Do you have any tips or advice for someone who just started / is planning on starting a startup?
I would say if you’re just starting, make sure you validate your idea. Don’t be worried about funding, just make sure you have leeway in order to be on the ground as long as it takes for you to validate your concept. I don’t think an idea is worth money by itself and I don’t think you should be focused on raising money, you should be focused on validating your idea.
If you could go back in time, is there anything you would’ve done differently?
It took a while for us to get going to be honest, we bootstrapped the company for 4 years. In a way we thought the market would validate us quicker than it did. My advice to myself would be to go harder on really getting the numbers good enough for the idea to turn into a small business. I think we focused too much of our early time on getting fundraising when really we should’ve focused more on actually optimizing the initial concept of the business.

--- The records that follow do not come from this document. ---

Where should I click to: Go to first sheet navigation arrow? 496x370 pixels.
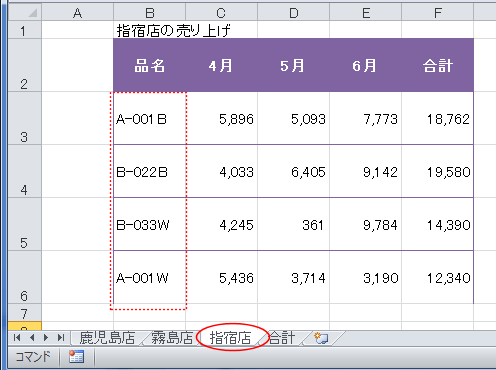pos(17,338)
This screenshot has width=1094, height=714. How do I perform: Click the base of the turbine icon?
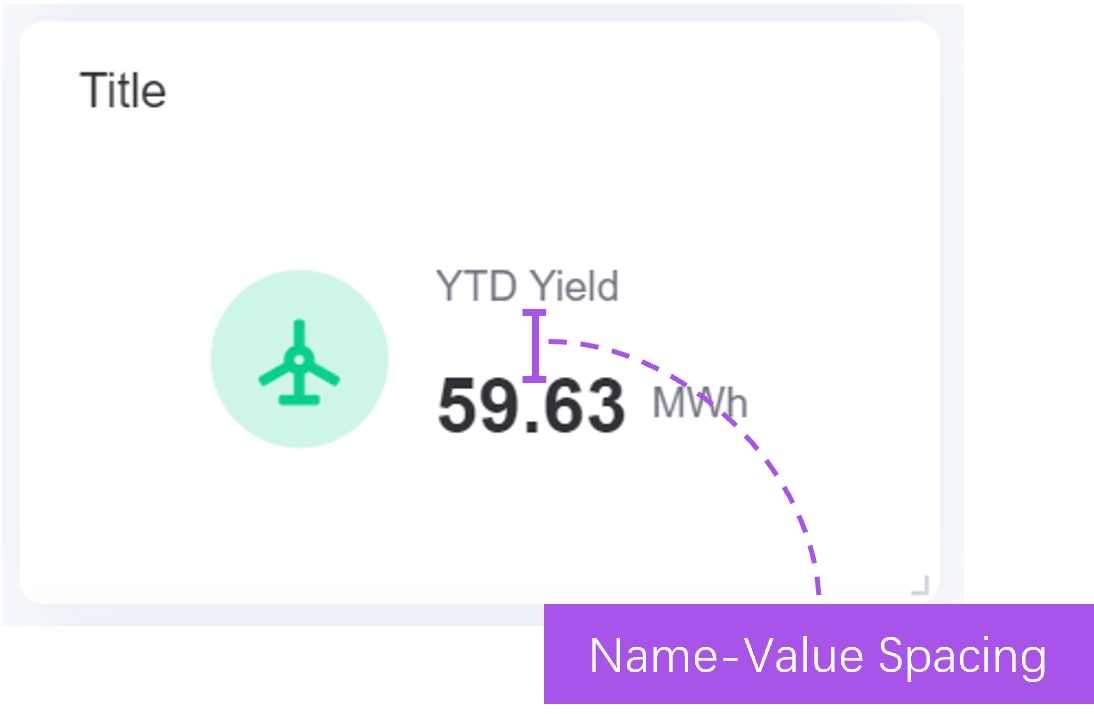pyautogui.click(x=299, y=400)

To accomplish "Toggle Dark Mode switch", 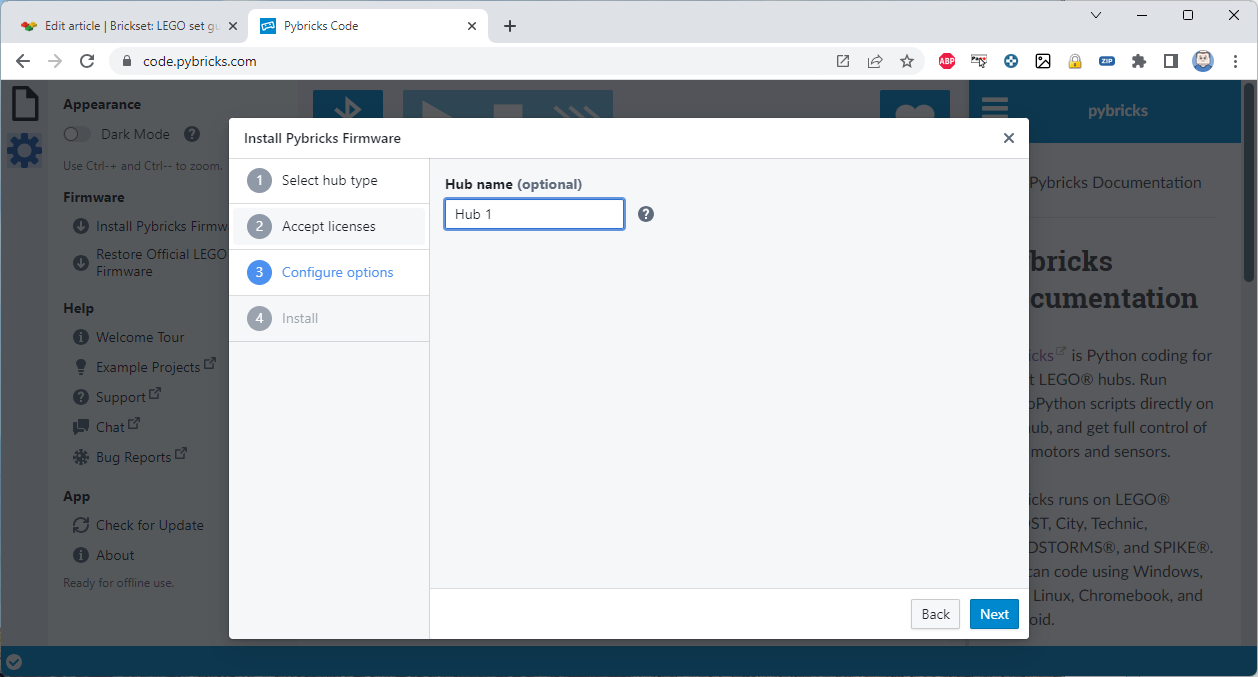I will click(x=77, y=134).
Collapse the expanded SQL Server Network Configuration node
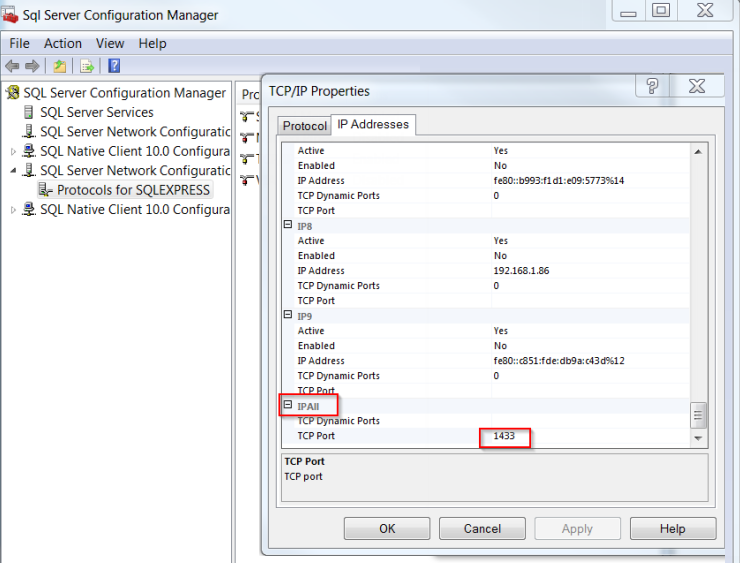 [13, 171]
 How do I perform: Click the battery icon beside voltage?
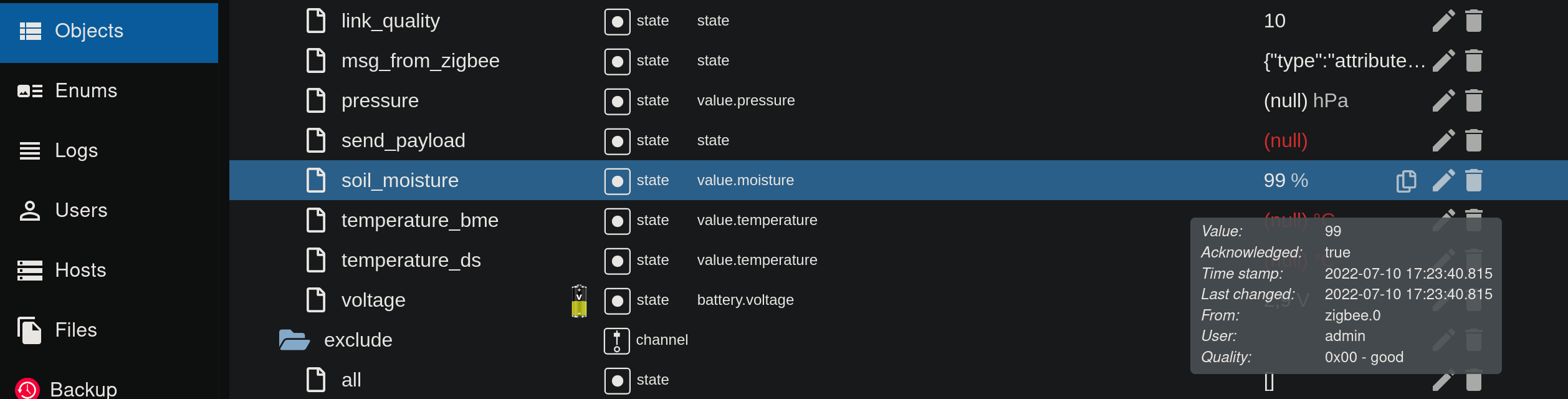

Lastly, what has been the most challenging part of growing a startup? And the most fun part?
I think we do all forget to talk about the fun part sometimes! Honestly the fun of it is working with people that you like, and that you want to play together with. I look at work as play, and having a solid team that I can feel like I’m on a football field with, passing right and left, that’s what makes it the most fun. Seeing a challenge and overcoming it with your team. I think from a more outside perspective, it was definitely 2020 when the pandemic hit, which was a bad incident for society, but for us it was a turning point. Companies such as Nubank or Natura, which are really well-known in Brazil, started wanting to partner with us as a marketing stunt. Beforehand people were neglecting us and treating us as if we were just a mental illness company, like “I never want to talk to you or offer you to our employees”, but once they started wanting to partner with us for their customers it brought a change of pace. We started seeing that the topic was the new limelight, so that is something that really comes to mind. In terms of the toughest moment, I would say the beginning was tough, because we never thought we would get so much hate, or “bad love”, from therapists and psychologists in Brazil. We had good intentions, we thought we were bringing forward something good for them, but a lot of them started making complaints to regulatory authorities. The first 2–3 years were tough because the people that we were trying to empower thought we were here to cannibalize or minimize their work.
How did you end up dealing with that challenge?
We got scientific backing, that was the first thing, and we started showing the impact we were providing Brazil in terms of access. 70% of our users had never gone to a therapist’s office, 30% of our users were Brazilians outside of Brazil, so expats, and that just proved that Zenklub’s mission of democratizing and giving people access to therapy was all about opening up the market and not about destroying it.